▶ Work task
Starting at the line that contains "You are a GUI", write out each line through the end of the data below, exactly as it stands. Skip any pictures.

▶ Provided data
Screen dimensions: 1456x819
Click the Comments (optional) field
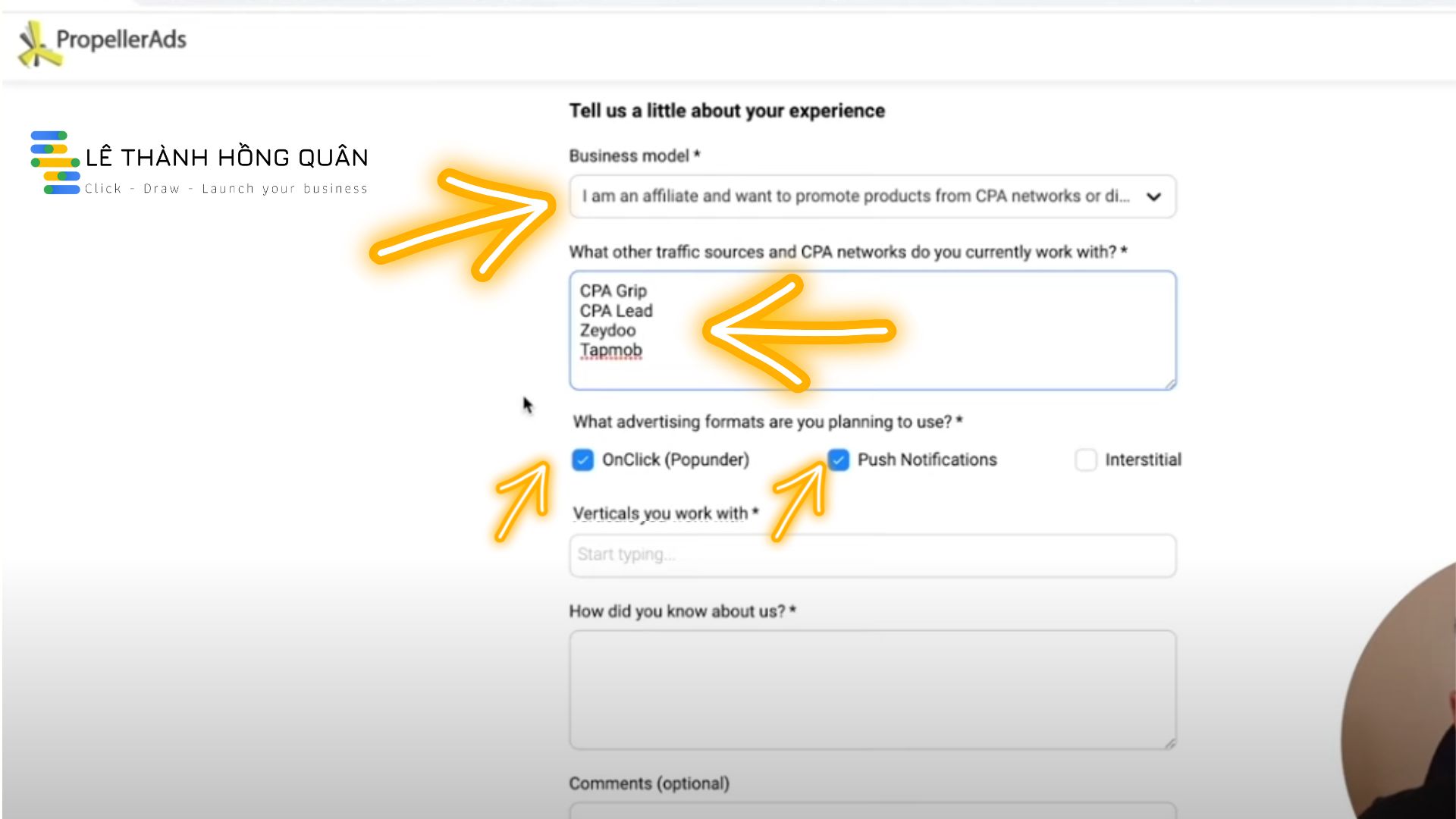(x=872, y=810)
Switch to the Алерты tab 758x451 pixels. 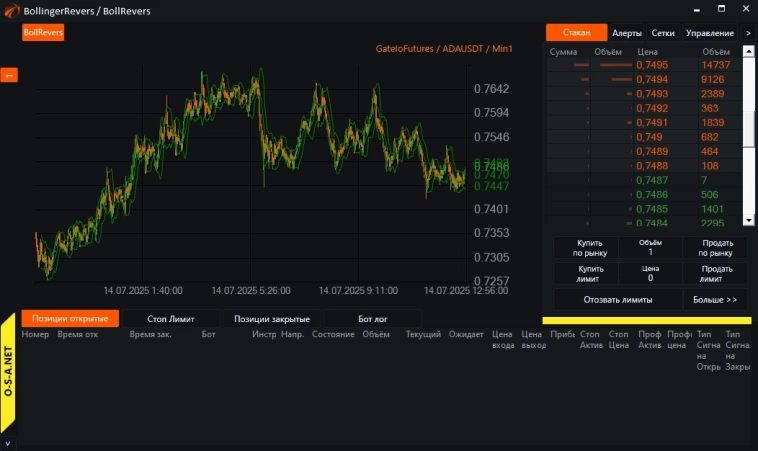(x=627, y=33)
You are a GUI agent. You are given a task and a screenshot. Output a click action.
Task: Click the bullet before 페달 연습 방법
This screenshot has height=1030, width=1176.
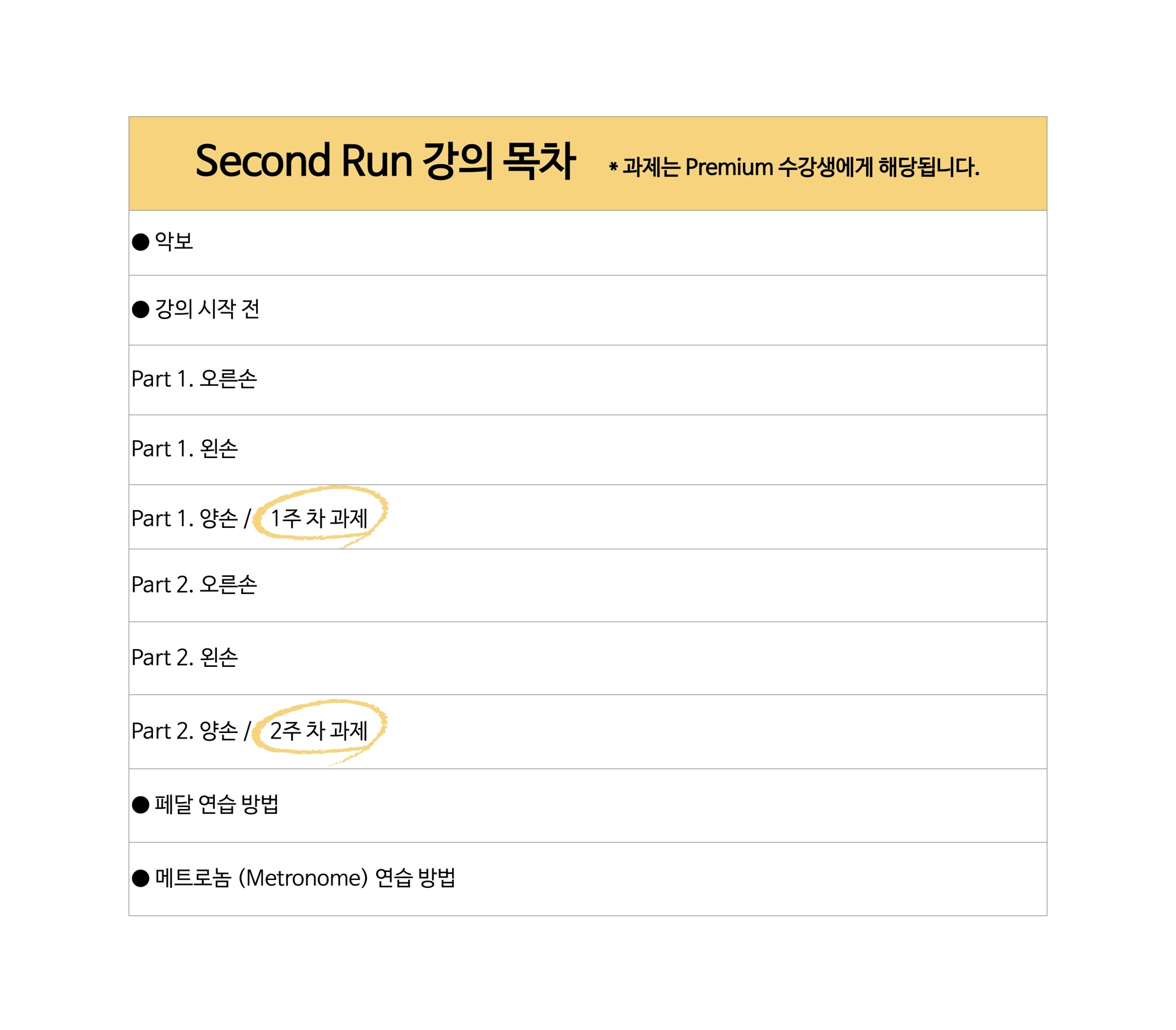(141, 805)
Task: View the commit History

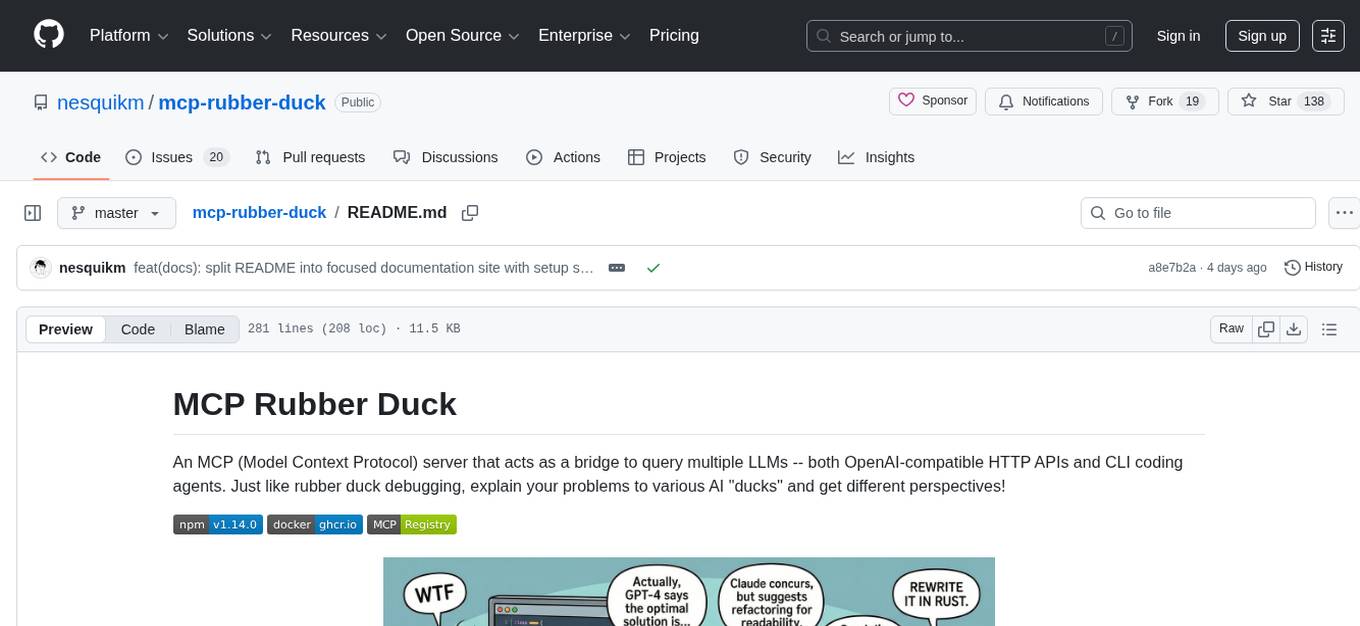Action: (1313, 267)
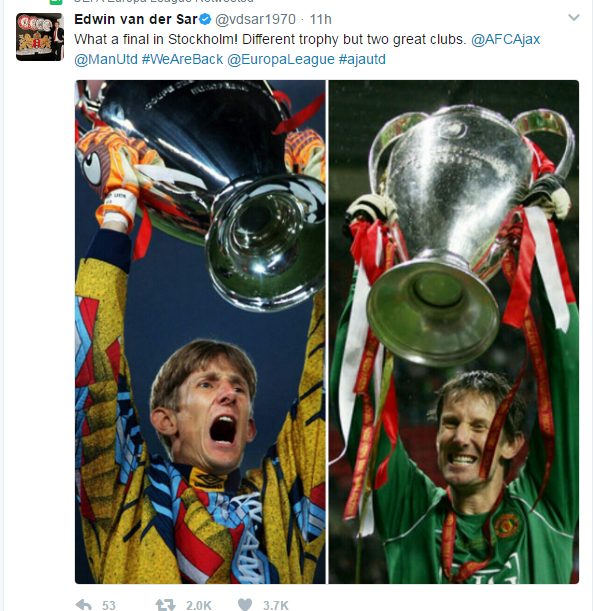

▶ Solution
You are a GUI agent. You are given a task and a screenshot. Output a click action.
Task: Click the bullet before 페달 연습 방법
This screenshot has height=1030, width=1176.
(141, 805)
Task: View the commit History

Action: (1313, 267)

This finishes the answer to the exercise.